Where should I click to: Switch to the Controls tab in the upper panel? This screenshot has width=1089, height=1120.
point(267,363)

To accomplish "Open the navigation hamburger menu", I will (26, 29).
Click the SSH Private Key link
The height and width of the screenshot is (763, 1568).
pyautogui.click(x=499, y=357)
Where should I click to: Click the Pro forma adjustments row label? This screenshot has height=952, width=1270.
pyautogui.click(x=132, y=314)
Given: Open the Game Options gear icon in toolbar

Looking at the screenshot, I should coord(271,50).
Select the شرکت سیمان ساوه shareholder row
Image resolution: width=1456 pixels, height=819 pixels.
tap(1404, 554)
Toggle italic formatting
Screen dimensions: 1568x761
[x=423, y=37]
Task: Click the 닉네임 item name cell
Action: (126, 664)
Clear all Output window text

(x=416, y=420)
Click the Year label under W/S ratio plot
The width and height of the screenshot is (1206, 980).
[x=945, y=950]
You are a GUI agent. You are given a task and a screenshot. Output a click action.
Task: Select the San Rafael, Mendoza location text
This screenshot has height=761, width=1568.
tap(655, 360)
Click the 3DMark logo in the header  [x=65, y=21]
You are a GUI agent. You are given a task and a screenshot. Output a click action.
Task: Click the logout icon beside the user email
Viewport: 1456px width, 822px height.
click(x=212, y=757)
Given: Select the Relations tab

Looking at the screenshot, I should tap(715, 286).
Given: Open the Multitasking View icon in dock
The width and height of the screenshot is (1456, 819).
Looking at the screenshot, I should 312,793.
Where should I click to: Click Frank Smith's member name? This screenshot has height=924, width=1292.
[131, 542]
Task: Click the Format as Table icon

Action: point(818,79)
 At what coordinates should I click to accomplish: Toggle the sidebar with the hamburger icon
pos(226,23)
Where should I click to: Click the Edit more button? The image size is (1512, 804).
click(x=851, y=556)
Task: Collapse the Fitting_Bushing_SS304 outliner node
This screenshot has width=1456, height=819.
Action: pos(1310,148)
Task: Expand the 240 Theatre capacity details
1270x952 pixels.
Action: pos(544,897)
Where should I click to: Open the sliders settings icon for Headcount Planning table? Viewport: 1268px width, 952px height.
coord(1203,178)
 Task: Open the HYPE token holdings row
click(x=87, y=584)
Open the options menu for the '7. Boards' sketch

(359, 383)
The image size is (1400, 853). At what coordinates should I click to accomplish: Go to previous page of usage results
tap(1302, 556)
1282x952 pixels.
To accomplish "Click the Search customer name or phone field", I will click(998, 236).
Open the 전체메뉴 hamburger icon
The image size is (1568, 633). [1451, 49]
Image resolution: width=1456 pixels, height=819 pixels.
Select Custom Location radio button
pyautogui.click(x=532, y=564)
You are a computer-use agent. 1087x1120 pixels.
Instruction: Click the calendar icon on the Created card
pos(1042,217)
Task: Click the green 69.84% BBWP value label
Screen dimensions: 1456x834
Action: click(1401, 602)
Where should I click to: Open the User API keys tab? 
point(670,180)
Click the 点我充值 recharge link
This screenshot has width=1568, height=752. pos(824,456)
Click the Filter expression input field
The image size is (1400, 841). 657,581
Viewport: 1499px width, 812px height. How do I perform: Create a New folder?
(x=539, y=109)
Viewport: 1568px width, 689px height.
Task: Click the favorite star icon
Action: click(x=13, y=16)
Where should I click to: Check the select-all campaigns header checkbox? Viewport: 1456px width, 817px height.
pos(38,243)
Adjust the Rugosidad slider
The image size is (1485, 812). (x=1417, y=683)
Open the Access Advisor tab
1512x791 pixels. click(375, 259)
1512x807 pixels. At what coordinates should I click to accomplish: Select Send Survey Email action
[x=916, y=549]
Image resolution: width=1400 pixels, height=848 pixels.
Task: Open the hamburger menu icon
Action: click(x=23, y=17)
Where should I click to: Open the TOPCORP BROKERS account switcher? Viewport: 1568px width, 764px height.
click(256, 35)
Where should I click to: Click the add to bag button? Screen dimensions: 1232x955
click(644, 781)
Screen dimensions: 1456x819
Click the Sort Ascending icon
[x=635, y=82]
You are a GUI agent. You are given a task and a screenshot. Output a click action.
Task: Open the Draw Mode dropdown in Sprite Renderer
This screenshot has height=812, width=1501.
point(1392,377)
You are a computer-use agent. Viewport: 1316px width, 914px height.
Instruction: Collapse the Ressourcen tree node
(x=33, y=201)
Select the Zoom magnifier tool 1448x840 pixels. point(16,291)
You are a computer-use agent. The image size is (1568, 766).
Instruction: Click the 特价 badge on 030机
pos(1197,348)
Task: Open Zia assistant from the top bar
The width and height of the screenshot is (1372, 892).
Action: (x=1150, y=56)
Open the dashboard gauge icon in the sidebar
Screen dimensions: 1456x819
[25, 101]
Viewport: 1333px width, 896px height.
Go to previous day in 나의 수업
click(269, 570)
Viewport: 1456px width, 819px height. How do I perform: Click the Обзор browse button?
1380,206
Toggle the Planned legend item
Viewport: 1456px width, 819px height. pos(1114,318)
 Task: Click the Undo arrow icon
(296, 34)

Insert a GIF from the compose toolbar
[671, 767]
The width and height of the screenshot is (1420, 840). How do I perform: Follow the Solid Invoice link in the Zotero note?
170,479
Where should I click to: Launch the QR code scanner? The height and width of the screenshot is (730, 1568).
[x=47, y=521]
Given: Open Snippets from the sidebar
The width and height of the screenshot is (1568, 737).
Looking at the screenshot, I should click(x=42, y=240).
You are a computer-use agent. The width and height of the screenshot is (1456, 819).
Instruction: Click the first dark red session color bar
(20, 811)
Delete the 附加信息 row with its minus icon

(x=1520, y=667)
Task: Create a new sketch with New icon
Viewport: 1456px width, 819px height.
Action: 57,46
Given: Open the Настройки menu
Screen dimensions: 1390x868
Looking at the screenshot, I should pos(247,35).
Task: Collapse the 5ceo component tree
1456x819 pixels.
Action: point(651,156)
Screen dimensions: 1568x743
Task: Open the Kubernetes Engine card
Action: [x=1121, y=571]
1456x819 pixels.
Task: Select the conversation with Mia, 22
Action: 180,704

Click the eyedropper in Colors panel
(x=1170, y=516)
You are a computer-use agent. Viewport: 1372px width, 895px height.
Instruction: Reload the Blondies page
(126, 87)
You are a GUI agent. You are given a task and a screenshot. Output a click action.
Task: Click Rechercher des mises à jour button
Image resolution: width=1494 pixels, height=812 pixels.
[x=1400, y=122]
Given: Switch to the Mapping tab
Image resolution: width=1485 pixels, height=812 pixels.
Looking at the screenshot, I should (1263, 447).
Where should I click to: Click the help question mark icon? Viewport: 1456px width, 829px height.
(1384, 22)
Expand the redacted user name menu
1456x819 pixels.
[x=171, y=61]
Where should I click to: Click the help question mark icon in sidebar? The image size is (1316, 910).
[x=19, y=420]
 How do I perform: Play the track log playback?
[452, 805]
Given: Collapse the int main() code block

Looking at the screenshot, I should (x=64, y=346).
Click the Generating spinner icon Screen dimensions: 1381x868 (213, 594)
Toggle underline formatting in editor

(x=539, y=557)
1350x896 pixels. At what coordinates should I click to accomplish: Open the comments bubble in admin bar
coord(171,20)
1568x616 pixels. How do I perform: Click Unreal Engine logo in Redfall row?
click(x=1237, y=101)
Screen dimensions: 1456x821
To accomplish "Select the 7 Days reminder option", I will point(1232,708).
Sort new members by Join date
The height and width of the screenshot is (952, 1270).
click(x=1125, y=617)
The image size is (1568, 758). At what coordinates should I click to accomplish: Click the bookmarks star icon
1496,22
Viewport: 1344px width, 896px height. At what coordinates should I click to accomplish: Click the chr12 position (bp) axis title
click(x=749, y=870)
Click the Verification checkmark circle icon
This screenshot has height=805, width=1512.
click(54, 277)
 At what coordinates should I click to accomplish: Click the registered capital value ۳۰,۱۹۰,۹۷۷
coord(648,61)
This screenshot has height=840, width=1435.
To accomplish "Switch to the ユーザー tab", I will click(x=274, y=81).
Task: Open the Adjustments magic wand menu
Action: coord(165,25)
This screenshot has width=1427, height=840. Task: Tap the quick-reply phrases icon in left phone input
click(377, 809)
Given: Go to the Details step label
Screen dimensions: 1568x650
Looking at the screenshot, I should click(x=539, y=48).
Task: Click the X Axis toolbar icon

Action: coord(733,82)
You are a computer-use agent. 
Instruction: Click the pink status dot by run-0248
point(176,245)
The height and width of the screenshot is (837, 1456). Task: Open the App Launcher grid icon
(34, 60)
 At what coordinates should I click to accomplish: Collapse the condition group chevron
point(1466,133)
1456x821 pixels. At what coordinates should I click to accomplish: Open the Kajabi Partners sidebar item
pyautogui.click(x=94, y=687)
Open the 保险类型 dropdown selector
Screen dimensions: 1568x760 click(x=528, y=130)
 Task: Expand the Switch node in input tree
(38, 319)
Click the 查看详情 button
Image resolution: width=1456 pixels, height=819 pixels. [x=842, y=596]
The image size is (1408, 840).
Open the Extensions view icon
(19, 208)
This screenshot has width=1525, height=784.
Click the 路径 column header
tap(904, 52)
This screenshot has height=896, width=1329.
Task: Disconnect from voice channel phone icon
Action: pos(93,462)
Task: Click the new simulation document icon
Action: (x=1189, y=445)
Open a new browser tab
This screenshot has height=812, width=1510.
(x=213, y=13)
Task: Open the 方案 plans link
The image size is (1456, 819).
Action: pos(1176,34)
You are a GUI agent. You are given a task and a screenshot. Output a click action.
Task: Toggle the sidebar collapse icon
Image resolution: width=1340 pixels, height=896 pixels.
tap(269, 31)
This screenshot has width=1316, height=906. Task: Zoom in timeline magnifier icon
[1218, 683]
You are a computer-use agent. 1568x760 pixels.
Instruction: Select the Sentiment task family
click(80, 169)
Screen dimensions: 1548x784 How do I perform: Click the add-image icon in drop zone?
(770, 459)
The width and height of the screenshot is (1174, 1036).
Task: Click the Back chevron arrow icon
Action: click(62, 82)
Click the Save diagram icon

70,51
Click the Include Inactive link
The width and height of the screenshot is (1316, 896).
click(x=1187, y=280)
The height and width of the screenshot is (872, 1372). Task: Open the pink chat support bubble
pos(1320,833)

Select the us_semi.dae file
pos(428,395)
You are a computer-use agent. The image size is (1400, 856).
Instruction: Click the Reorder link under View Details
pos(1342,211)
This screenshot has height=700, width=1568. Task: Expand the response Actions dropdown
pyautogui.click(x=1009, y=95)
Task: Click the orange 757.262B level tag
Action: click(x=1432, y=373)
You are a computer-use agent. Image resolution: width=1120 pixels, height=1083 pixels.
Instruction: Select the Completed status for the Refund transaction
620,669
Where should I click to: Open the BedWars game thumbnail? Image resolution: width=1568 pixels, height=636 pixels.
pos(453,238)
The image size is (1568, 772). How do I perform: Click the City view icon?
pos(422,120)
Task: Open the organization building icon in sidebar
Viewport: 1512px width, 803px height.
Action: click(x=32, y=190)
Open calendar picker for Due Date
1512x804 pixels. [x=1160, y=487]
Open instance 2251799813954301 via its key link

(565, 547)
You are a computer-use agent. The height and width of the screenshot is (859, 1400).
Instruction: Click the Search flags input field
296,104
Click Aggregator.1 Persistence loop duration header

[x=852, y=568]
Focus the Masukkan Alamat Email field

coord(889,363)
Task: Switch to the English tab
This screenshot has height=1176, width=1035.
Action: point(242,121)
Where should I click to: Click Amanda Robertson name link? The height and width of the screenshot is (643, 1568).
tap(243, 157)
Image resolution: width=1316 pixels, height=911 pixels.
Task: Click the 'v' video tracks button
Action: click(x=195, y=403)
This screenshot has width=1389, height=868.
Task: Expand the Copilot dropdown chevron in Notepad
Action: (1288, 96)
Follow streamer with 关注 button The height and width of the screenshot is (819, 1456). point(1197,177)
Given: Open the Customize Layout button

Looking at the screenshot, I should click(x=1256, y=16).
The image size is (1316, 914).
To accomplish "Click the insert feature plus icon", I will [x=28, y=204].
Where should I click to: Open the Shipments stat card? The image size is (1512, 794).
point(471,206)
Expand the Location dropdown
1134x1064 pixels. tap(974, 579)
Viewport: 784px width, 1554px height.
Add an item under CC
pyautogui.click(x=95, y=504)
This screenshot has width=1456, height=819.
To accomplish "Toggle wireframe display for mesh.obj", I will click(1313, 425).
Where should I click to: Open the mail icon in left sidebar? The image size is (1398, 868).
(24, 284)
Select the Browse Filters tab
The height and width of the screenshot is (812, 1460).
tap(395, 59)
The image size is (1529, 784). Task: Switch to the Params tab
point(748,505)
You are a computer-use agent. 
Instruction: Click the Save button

--

- [Task to complete] Once you find the line with "Task: Open the HYPE token holdings row" above, print it and every line after it up to and including the line with "Task: Click the green 69.84% BBWP value label", exactly as written and nothing else.

- [Exercise output]
 Task: Open the HYPE token holdings row
click(x=87, y=584)
Open the options menu for the '7. Boards' sketch

(359, 383)
The image size is (1400, 853). At what coordinates should I click to accomplish: Go to previous page of usage results
tap(1302, 556)
1282x952 pixels.
To accomplish "Click the Search customer name or phone field", I will click(998, 236).
Open the 전체메뉴 hamburger icon
The image size is (1568, 633). [1451, 49]
Image resolution: width=1456 pixels, height=819 pixels.
Select Custom Location radio button
pyautogui.click(x=532, y=564)
You are a computer-use agent. 1087x1120 pixels.
Instruction: Click the calendar icon on the Created card
pos(1042,217)
Task: Click the green 69.84% BBWP value label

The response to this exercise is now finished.